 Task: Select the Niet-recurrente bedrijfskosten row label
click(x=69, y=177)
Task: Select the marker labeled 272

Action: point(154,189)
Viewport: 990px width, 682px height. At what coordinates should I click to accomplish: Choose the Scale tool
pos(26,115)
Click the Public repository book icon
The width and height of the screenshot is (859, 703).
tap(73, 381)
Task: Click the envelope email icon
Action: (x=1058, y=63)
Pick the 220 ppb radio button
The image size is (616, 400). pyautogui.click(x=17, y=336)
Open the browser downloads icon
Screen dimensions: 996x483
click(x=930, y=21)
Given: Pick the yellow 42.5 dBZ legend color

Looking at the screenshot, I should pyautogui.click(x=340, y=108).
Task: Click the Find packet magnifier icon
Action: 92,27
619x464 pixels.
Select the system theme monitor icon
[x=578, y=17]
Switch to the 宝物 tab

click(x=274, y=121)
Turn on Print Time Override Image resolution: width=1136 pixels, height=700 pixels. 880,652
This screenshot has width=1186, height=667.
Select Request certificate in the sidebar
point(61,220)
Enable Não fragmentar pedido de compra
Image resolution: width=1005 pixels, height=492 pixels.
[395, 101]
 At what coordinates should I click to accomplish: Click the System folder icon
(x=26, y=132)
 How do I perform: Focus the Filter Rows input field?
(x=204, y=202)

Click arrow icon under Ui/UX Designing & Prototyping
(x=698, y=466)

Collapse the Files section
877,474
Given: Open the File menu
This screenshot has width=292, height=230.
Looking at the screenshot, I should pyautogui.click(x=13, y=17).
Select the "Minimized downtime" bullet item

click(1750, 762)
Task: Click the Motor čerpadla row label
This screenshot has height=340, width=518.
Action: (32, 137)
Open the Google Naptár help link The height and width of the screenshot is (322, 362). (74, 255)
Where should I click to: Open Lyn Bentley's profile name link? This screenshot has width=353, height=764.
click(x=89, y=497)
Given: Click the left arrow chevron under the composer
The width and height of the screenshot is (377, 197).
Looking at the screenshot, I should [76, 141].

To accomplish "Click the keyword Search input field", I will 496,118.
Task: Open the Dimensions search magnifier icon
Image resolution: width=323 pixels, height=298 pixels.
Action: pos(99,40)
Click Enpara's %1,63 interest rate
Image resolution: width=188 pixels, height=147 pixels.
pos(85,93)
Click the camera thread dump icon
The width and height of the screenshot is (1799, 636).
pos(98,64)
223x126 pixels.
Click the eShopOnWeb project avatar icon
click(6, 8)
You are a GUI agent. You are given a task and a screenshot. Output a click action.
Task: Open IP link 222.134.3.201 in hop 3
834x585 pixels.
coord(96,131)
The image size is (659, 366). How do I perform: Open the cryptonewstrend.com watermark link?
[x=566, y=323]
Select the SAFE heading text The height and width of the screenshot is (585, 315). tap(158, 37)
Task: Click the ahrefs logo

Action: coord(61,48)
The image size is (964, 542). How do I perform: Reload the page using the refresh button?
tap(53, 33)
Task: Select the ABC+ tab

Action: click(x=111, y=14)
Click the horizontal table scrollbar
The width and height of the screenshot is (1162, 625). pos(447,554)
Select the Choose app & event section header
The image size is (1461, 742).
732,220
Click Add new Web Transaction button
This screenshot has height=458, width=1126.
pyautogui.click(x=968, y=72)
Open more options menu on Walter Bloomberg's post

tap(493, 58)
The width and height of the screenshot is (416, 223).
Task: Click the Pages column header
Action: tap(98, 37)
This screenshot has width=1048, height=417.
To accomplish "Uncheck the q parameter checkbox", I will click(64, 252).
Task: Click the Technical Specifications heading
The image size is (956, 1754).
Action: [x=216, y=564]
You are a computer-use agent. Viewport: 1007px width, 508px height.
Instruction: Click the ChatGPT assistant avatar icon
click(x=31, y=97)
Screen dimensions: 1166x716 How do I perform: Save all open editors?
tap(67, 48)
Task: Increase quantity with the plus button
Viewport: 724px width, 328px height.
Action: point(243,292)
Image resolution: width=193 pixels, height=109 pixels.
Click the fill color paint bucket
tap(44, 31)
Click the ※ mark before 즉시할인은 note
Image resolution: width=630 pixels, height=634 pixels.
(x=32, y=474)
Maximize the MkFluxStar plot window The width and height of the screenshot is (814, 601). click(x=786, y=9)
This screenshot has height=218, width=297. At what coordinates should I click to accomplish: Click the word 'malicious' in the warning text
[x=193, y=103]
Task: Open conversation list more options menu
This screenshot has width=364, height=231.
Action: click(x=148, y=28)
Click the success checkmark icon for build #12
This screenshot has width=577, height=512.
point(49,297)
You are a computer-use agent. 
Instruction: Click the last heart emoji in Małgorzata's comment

◆ WORK REQUEST ◆
Output each of the records exactly as it stands above.

◆ TASK ANSWER ◆
 Task: Select the Niet-recurrente bedrijfskosten row label
click(x=69, y=177)
Task: Select the marker labeled 272

Action: point(154,189)
Viewport: 990px width, 682px height. At what coordinates should I click to accomplish: Choose the Scale tool
pos(26,115)
Click the Public repository book icon
The width and height of the screenshot is (859, 703).
tap(73, 381)
Task: Click the envelope email icon
Action: (x=1058, y=63)
Pick the 220 ppb radio button
The image size is (616, 400). pyautogui.click(x=17, y=336)
Open the browser downloads icon
Screen dimensions: 996x483
click(x=930, y=21)
Given: Pick the yellow 42.5 dBZ legend color

Looking at the screenshot, I should pyautogui.click(x=340, y=108).
Task: Click the Find packet magnifier icon
Action: 92,27
619x464 pixels.
Select the system theme monitor icon
[x=578, y=17]
Switch to the 宝物 tab

click(x=274, y=121)
Turn on Print Time Override Image resolution: width=1136 pixels, height=700 pixels. 880,652
This screenshot has width=1186, height=667.
Select Request certificate in the sidebar
point(61,220)
Enable Não fragmentar pedido de compra
Image resolution: width=1005 pixels, height=492 pixels.
[395, 101]
 At what coordinates should I click to accomplish: Click the System folder icon
(x=26, y=132)
 How do I perform: Focus the Filter Rows input field?
(x=204, y=202)

Click arrow icon under Ui/UX Designing & Prototyping
(x=698, y=466)

Collapse the Files section
877,474
Given: Open the File menu
This screenshot has width=292, height=230.
Looking at the screenshot, I should pyautogui.click(x=13, y=17).
Select the "Minimized downtime" bullet item

click(1750, 762)
Task: Click the Motor čerpadla row label
This screenshot has height=340, width=518.
Action: (32, 137)
Open the Google Naptár help link The height and width of the screenshot is (322, 362). (74, 255)
Where should I click to: Open Lyn Bentley's profile name link? This screenshot has width=353, height=764.
click(x=89, y=497)
Given: Click the left arrow chevron under the composer
The width and height of the screenshot is (377, 197).
Looking at the screenshot, I should [76, 141].

To accomplish "Click the keyword Search input field", I will 496,118.
Task: Open the Dimensions search magnifier icon
Image resolution: width=323 pixels, height=298 pixels.
Action: pos(99,40)
Click Enpara's %1,63 interest rate
Image resolution: width=188 pixels, height=147 pixels.
pos(85,93)
Click the camera thread dump icon
The width and height of the screenshot is (1799, 636).
pos(98,64)
223x126 pixels.
Click the eShopOnWeb project avatar icon
click(6, 8)
You are a GUI agent. You are given a task and a screenshot. Output a click action.
Task: Open IP link 222.134.3.201 in hop 3
834x585 pixels.
coord(96,131)
The image size is (659, 366). How do I perform: Open the cryptonewstrend.com watermark link?
[x=566, y=323]
Select the SAFE heading text The height and width of the screenshot is (585, 315). tap(158, 37)
Task: Click the ahrefs logo

Action: coord(61,48)
The image size is (964, 542). How do I perform: Reload the page using the refresh button?
tap(53, 33)
Task: Select the ABC+ tab

Action: click(x=111, y=14)
Click the horizontal table scrollbar
The width and height of the screenshot is (1162, 625). pos(447,554)
Select the Choose app & event section header
The image size is (1461, 742).
732,220
Click Add new Web Transaction button
This screenshot has height=458, width=1126.
pyautogui.click(x=968, y=72)
Open more options menu on Walter Bloomberg's post

tap(493, 58)
The width and height of the screenshot is (416, 223).
Task: Click the Pages column header
Action: tap(98, 37)
This screenshot has width=1048, height=417.
To accomplish "Uncheck the q parameter checkbox", I will click(64, 252).
Task: Click the Technical Specifications heading
The image size is (956, 1754).
Action: [x=216, y=564]
You are a computer-use agent. Viewport: 1007px width, 508px height.
Instruction: Click the ChatGPT assistant avatar icon
click(x=31, y=97)
Screen dimensions: 1166x716 How do I perform: Save all open editors?
tap(67, 48)
Task: Increase quantity with the plus button
Viewport: 724px width, 328px height.
Action: point(243,292)
Image resolution: width=193 pixels, height=109 pixels.
Click the fill color paint bucket
tap(44, 31)
Click the ※ mark before 즉시할인은 note
Image resolution: width=630 pixels, height=634 pixels.
(x=32, y=474)
Maximize the MkFluxStar plot window The width and height of the screenshot is (814, 601). click(x=786, y=9)
This screenshot has height=218, width=297. At what coordinates should I click to accomplish: Click the word 'malicious' in the warning text
[x=193, y=103]
Task: Open conversation list more options menu
This screenshot has width=364, height=231.
Action: click(x=148, y=28)
Click the success checkmark icon for build #12
This screenshot has width=577, height=512.
point(49,297)
You are a computer-use agent. 
Instruction: Click the last heart emoji in Małgorzata's comment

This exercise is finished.